Published 6:19 pm Tuesday, May 16, 2017

WASHINGTON — In Washington, D.C., the average price of a telephone landline is $13 monthly. But in McKee, Kentucky, and many other impoverished rural communities, federal regulation require local phone companies to charge no less than $18 – the average national rate.

That doesn’t make sense to Keith Gabbard, CEO of the non-profit People’s Rural Telephone Cooperative, the only phone company serving the hardscrabble southeast Kentucky region.

“We’re in Appalachia, serving two of the poorest counties in the country,” said Gabbard. “I’m not thrilled about being told to put rates at a certain level.” McKee, the seat of Jackson County, is the poorest of the poor, with a median annual household income of $17,286.

Arguments from rural critics of the rules like Gabbard has struck a chord with Ajit Pai, the new chairman of the Federal Communications Commission who grew up in the farm town of Parsons, Kansas. He will ask the FCC to consider eliminating the minimum rate rule for rural America when it meets Thursday.

Commissioners declined to respond in advance of the meeting, but comments and letters to the FCC indicated no one opposes changing the rule.

Consumer groups and the American Association for Retired People have said the higher rates make it harder for rural residents to afford phones, contradicting a federal requirement that all Americans have equal access to phone service.

Republican Sen. Chuck Grassley of Iowa, chairman of the Senate Judiciary Committee, applauded the FCC for agreeing to review the rule “so rural Iowans aren’t overcharged for their basic telephone service.”

If the commission doesn’t act, the average national landline rate will rise from $18 to $20 per month in July, furthering burdening rural phone customers.

If it does scrap the rule, it will be a flip-flop from concern over urban areas subsidizing low rates to rural areas, the consideration that resulted in establishing the minimum rate for rural America in 2011.

Prior to 2011, many rural phone companies received a subsidy from a fee on everybody’s phone bills. The commission noted that about of fifth of rural phone companies were charging customers $12-a-month, less than the then $15-a-month national average. In some parts of Iowa and Minnesota, the rate was as low as $5 per month.

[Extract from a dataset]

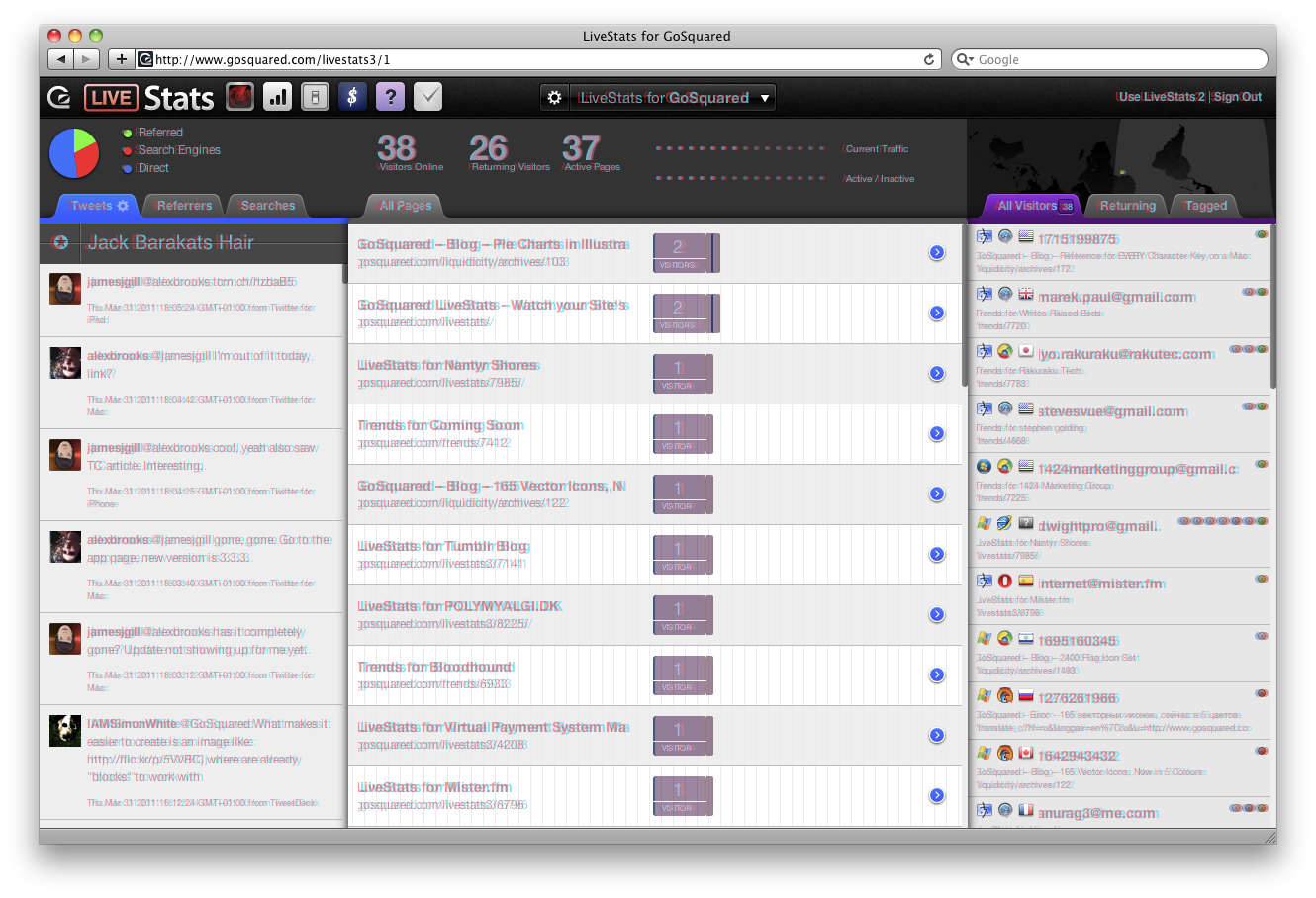Expand the Trends for Coming Soon row arrow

The FCC concluded it was unfair for people in more populated areas to have to pay a fee to keep rural phone bills low, and so the commission established the national average rate as a minimum for rural phone companies.  

As the increase was phased in, the phone rate in McKee went up from $14 in 2014 to $16 in 2015 and $18 last year.

Neither the FCC nor NTCA, the industry group representing small phone companies in rural areas, could say how many customers have seen their rates go up. NTCA estimated when the rule took effect that 1.5 million people would see their rates rise. 

In McKee, Gabbard’s company has tried to make up for the rising rates by increasing the area that’s considered a local call to surrounding counties last year and statewide this year.

But McKee is struggling. The town of 800 people located 63 miles southeast of Lexington at the edge of coal country, saw its last major employer, BAE, leave a few years ago. The defense contractor’s buildings are still empty, said Gabbard.

He doesn’t know of anyone who has had to cancel phone service. Landlines are still a cheaper and more reliable option than cellphones in the mountainous regions, he said. 

Mike Romano, vice president of public policy for NTCA, argue it’s unfair to base rural phone rates on those in urban areas where people make more money. He said people in rural areas can make far fewer local calls than people in urban areas but have to pay the same price.

“I can’t tell you how many millions of people I call in northern Virginia, D.C. and Maryland,” said Romano. “In rural areas you’re lucky to be able to call 10,000 people.”

Dave Duncan, CEO of the Iowa Communications Alliance, a group representing 130 small phone companies in the state, said farmers and rural residents are angry over the higher rate. “Consumers don’t want to have their rates go up because of the federal government,” he said.